Hell week
The photo accompanying this piece is the last photo I took of Adelaide. I love that it is with my mom. Monday marks one year without the bravest, fiercest, strongest human I will ever know. It’s gone by in the blink of an eye and feels like an eternity all at the same time. The following Saturday would have been her fifth birthday. I’ve done my best to prepare for this week: clearing my calendar, calling in emotional reinforcements, planning a very small birthday party. I can’t help but recognize that it’s not so different from this time last year when I was trying my best to emotionally prepare our family for her loss and planning her memorial service.
I hate that the anniversary of my daughter’s passing is a date I now acknowledge. I am heartbroken that she will never celebrate another birthday on Earth. It’s bullshit, all of it. There is a part of me that recognizes that I cannot change what has happened so I should barrel on and make the best of it. Then another part of me shouts back, there is no “best” of this. It fucking sucks, just let it fucking suck. So, at any given time of any given day I am wrestling with these two relevant but conflicting truths.
Many people have told me that they are sorry that the anniversary of her passing and her birthday are so close to one another. I mean, it is a pretty horrific one-two punch. An emotional hell week. But I have to admit, that in my current mental state, I am actually appreciating their proximity. The anniversary of Adelaide’s passing is not a day I have any desire to celebrate. Remember her? Absolutely. But there is nothing celebratory about the day. In fact, the better I understand the intricacies of grief, I’m not sure the day has much to do with Adelaide at all. It is a day for those of us she left to openly express our pain. Grief is an incredibly selfish emotion, it won’t bring Adelaide back, it doesn’t make those around us feel better but it is still something that needs to be expressed, to be released.

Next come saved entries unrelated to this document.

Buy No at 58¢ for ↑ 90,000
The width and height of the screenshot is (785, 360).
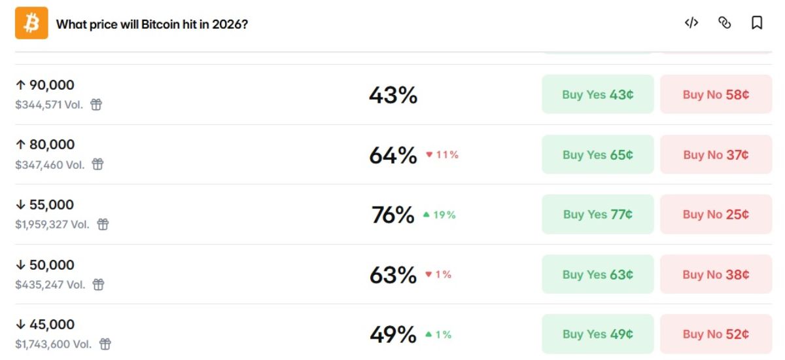(716, 94)
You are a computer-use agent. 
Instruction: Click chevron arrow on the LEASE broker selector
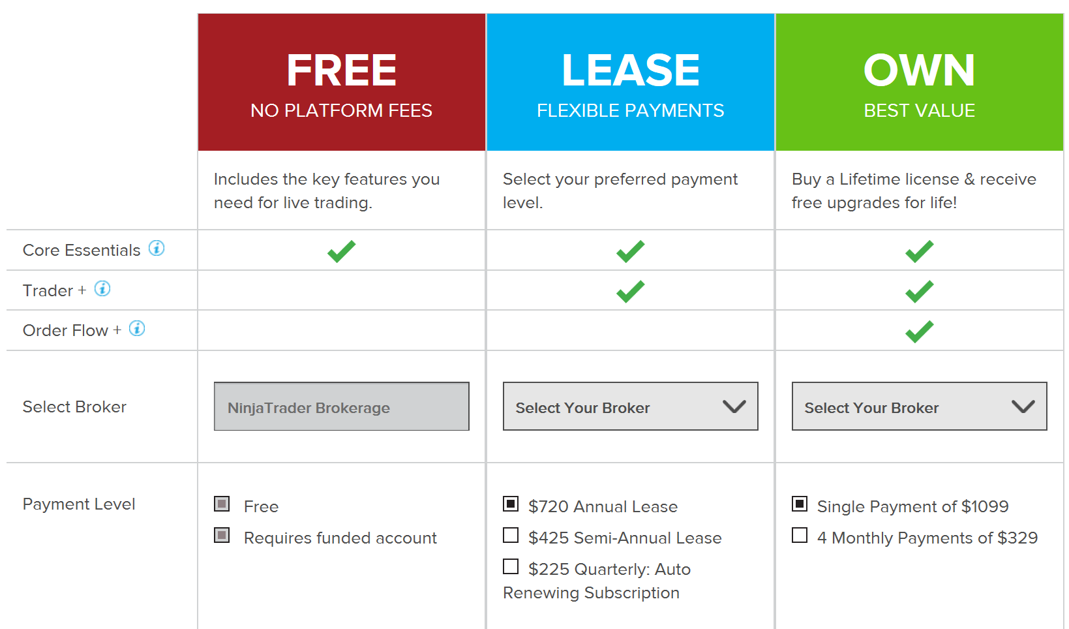coord(734,407)
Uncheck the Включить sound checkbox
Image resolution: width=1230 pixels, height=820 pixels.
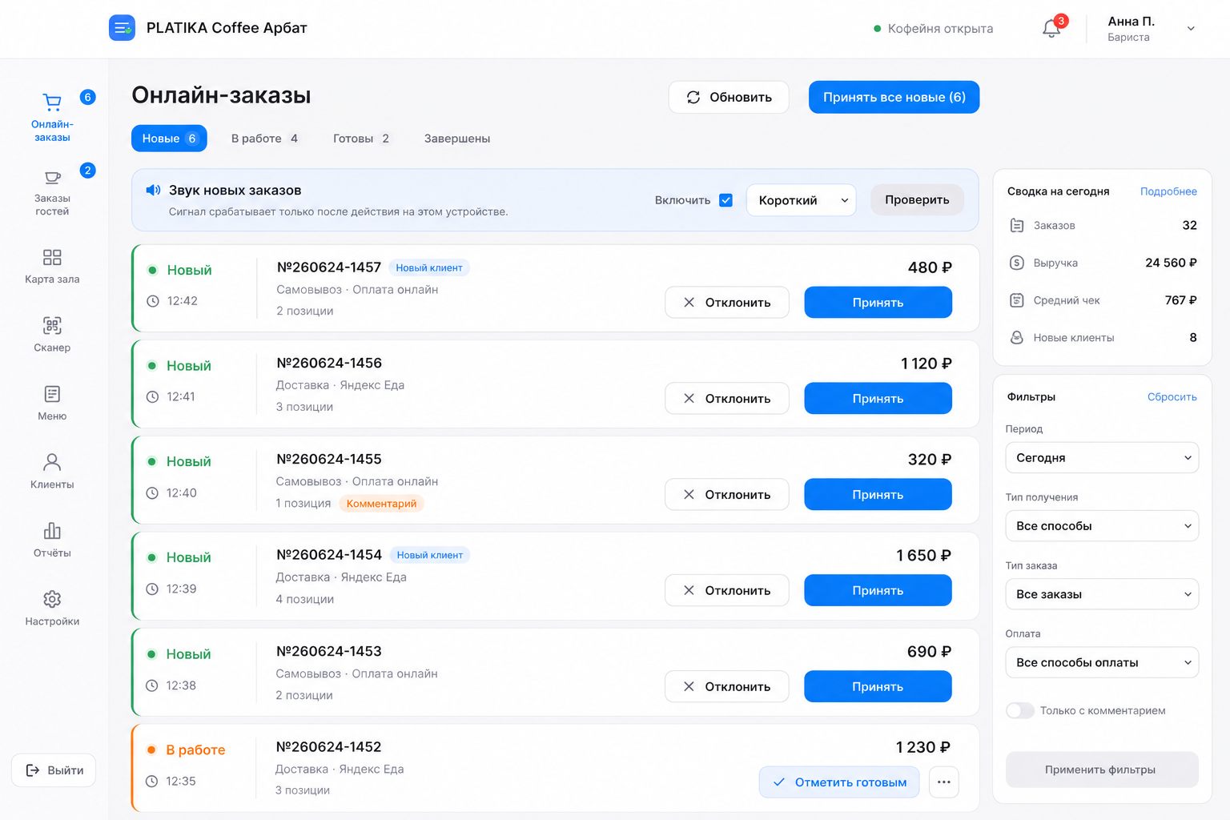726,200
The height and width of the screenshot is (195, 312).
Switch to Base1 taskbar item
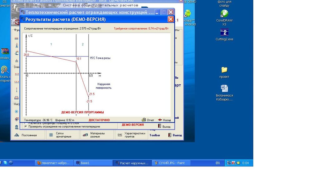[x=93, y=163]
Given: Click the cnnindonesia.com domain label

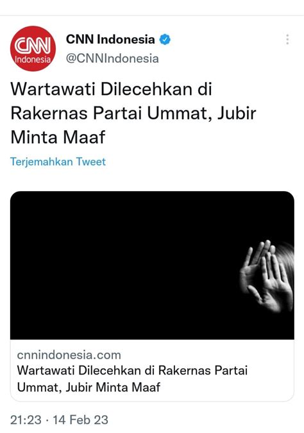Looking at the screenshot, I should click(x=69, y=355).
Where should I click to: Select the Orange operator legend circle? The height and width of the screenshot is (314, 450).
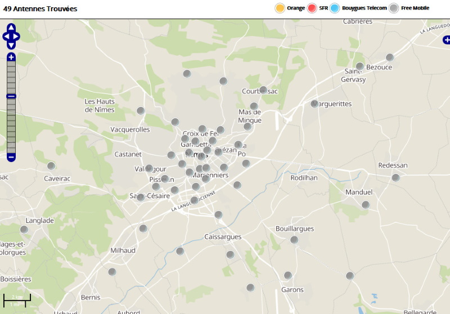[x=280, y=8]

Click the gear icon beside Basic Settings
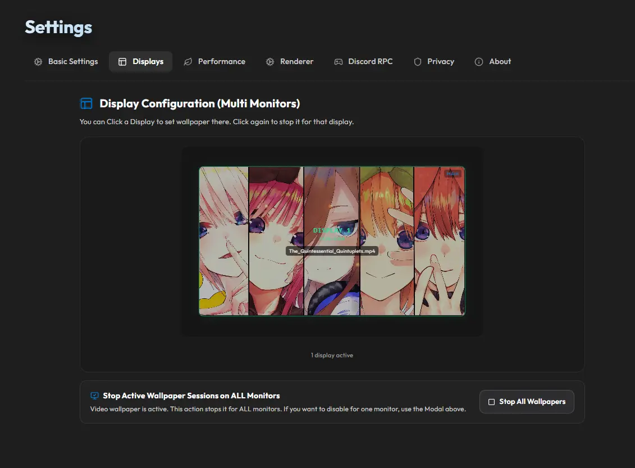pos(38,62)
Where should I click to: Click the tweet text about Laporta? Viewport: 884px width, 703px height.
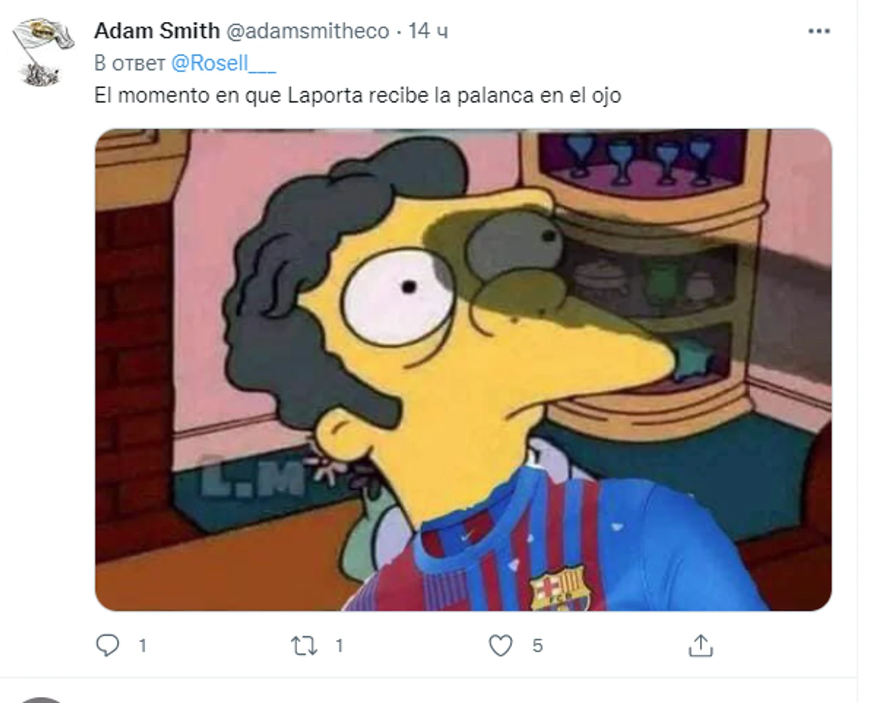[x=358, y=95]
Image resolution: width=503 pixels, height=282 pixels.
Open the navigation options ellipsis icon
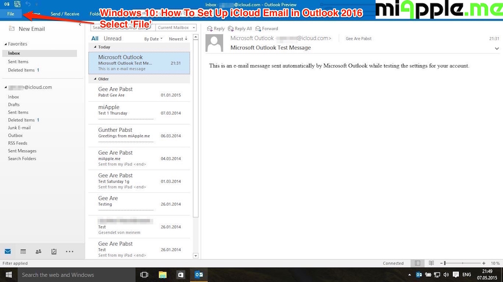pos(69,251)
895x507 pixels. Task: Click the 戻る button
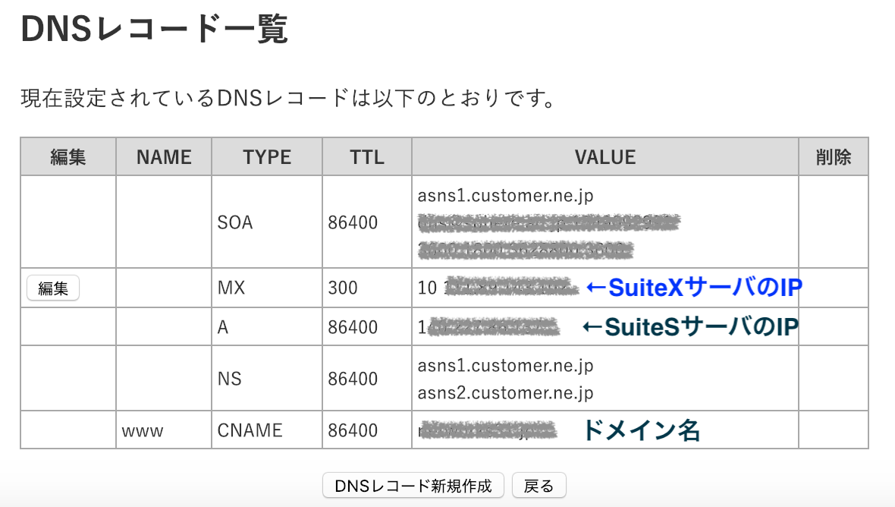click(539, 485)
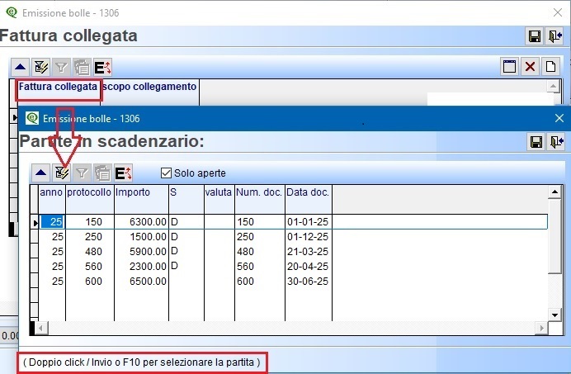Click the red X delete icon in outer toolbar
Screen dimensions: 571x374
pyautogui.click(x=531, y=67)
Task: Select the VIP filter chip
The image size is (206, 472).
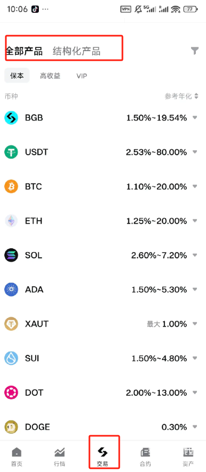Action: click(x=82, y=76)
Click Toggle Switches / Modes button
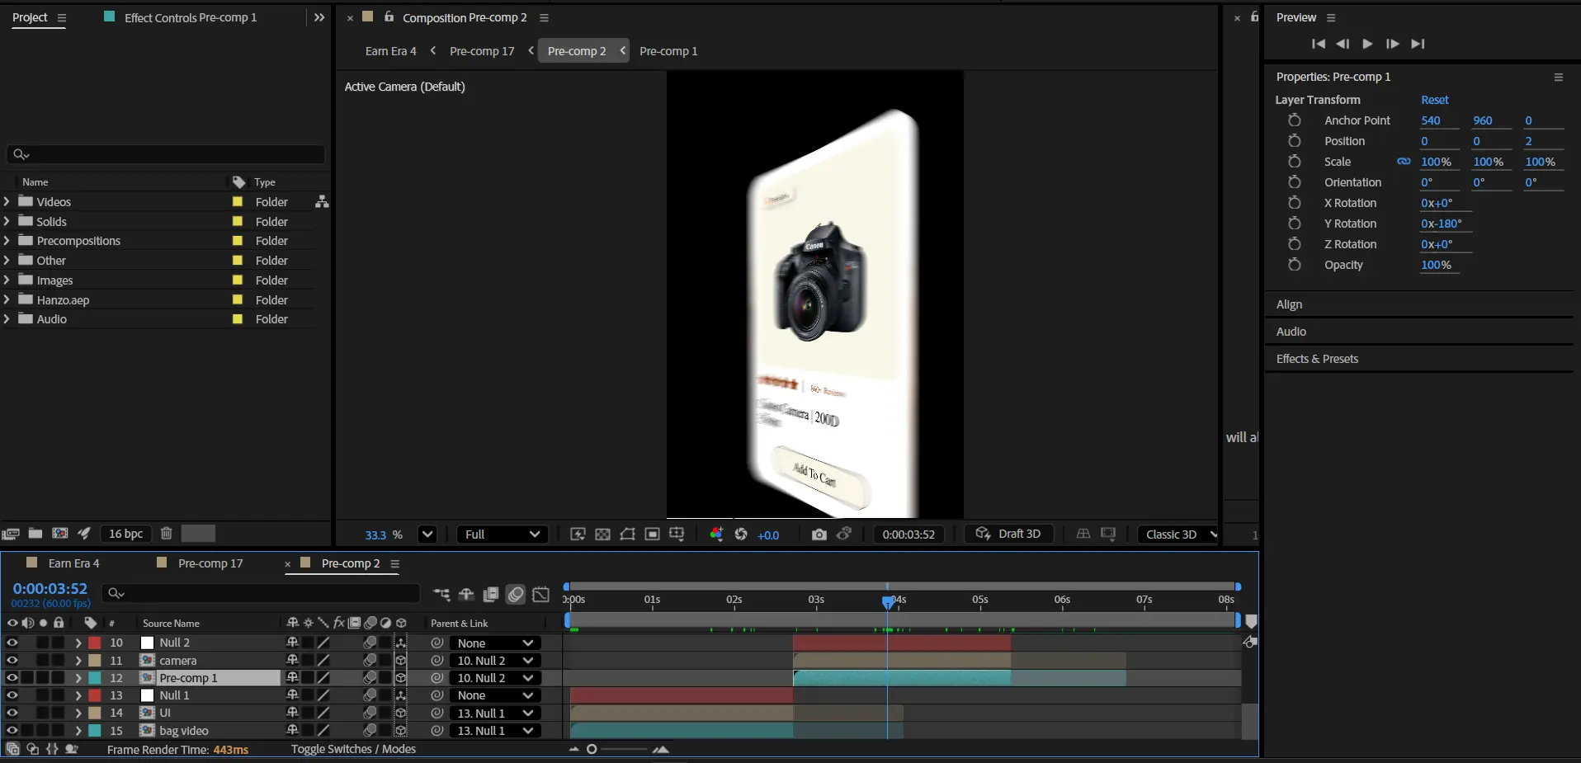The height and width of the screenshot is (763, 1581). pos(352,749)
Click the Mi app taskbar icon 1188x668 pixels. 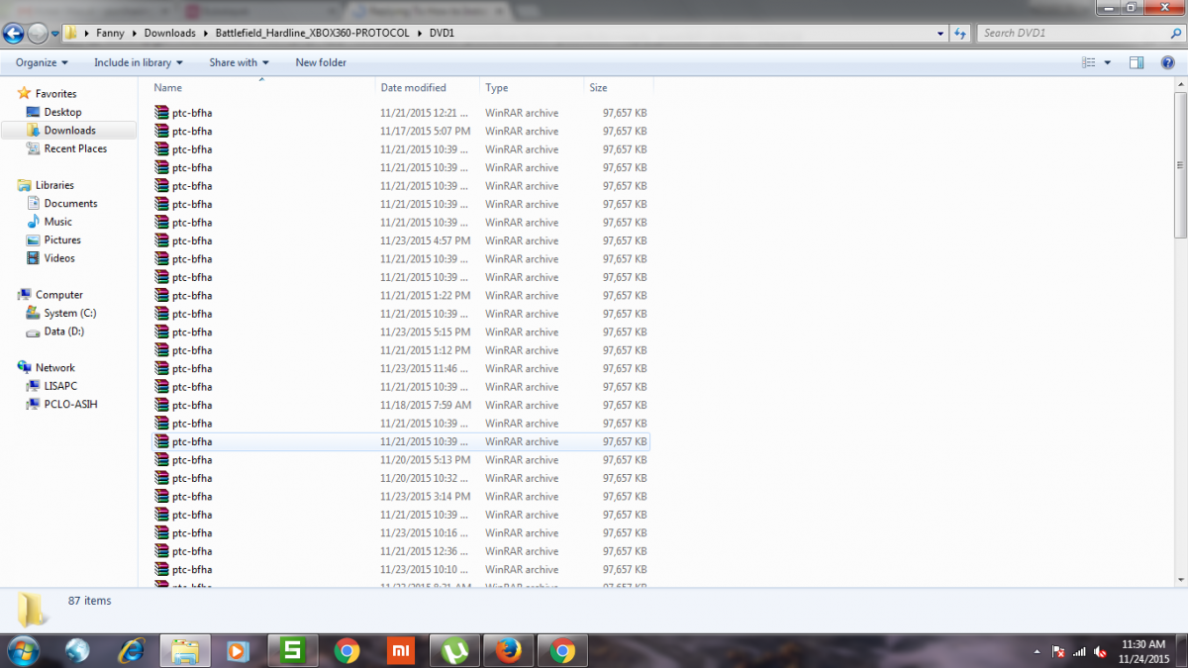(401, 650)
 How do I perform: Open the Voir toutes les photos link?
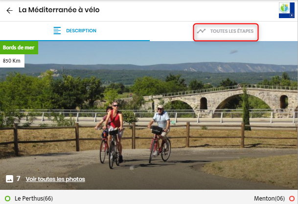[55, 179]
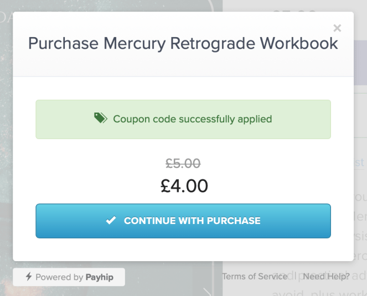Screen dimensions: 367x296
Task: Click the bold Payhip brand name
Action: 99,277
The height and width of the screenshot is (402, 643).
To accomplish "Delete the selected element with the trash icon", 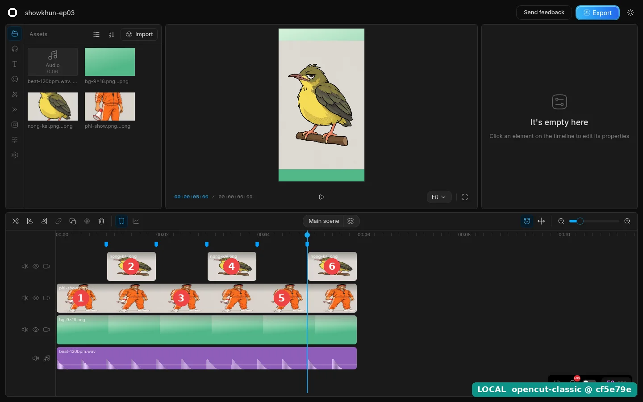I will 101,221.
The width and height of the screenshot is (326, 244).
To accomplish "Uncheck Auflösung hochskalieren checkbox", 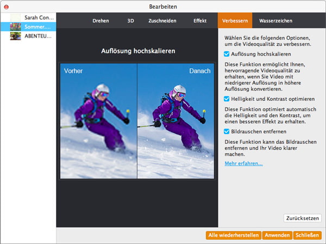I will pos(227,54).
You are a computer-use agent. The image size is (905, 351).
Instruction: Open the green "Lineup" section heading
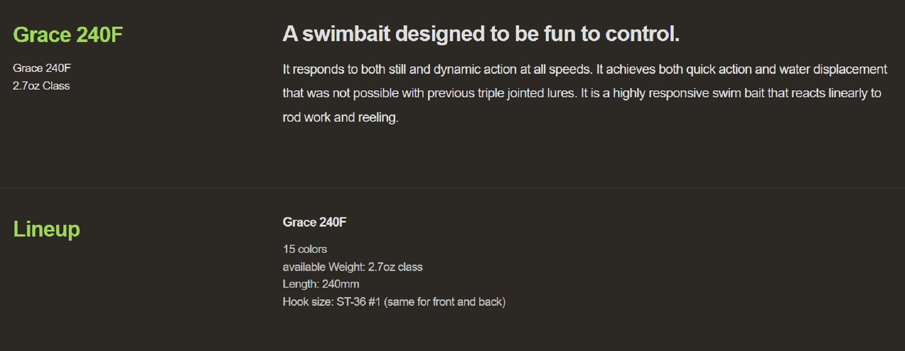click(x=47, y=229)
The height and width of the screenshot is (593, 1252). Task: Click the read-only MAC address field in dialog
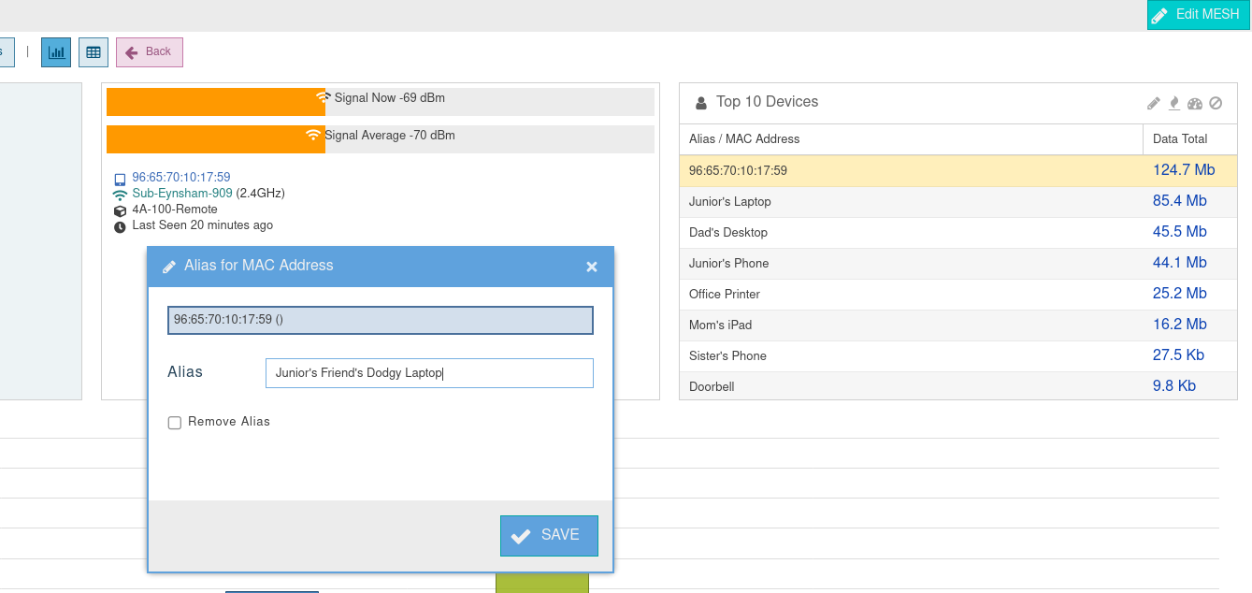click(x=380, y=320)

Her birthday, on the other hand, that is a day to celebrate her. To share the happy memories and recognize the massive impact she had on all those she met and beyond. We will never know her at age 5, 12 or 20 - her birthdays from here on out will always be “the day she would be turning…”. But by having the anniversary of her death just five days before her birthday I am able to devote one day to the shittyness of her loss and the next to the celebration of her life. Each relevant truth gets their day.
This is not to say in anyway that I am not grieving and celebrating her the other 363 days of the year. Trust me, I don’t need an anniversary to curl in my bed and leave a nice mascara stain on my pillow case. But I also don’t need one to scroll through photos remembering the weight of her body in my arms, the baby softness of her skin or the way she would squeeze my finger when she didn’t want me to leave her at night. That’s the thing, these two dates are just that, days. Days on a calendar with the weight of whatever emotional significance we assign to them. So, I will give these two days their due because I’m not sure I could avoid them if I tried.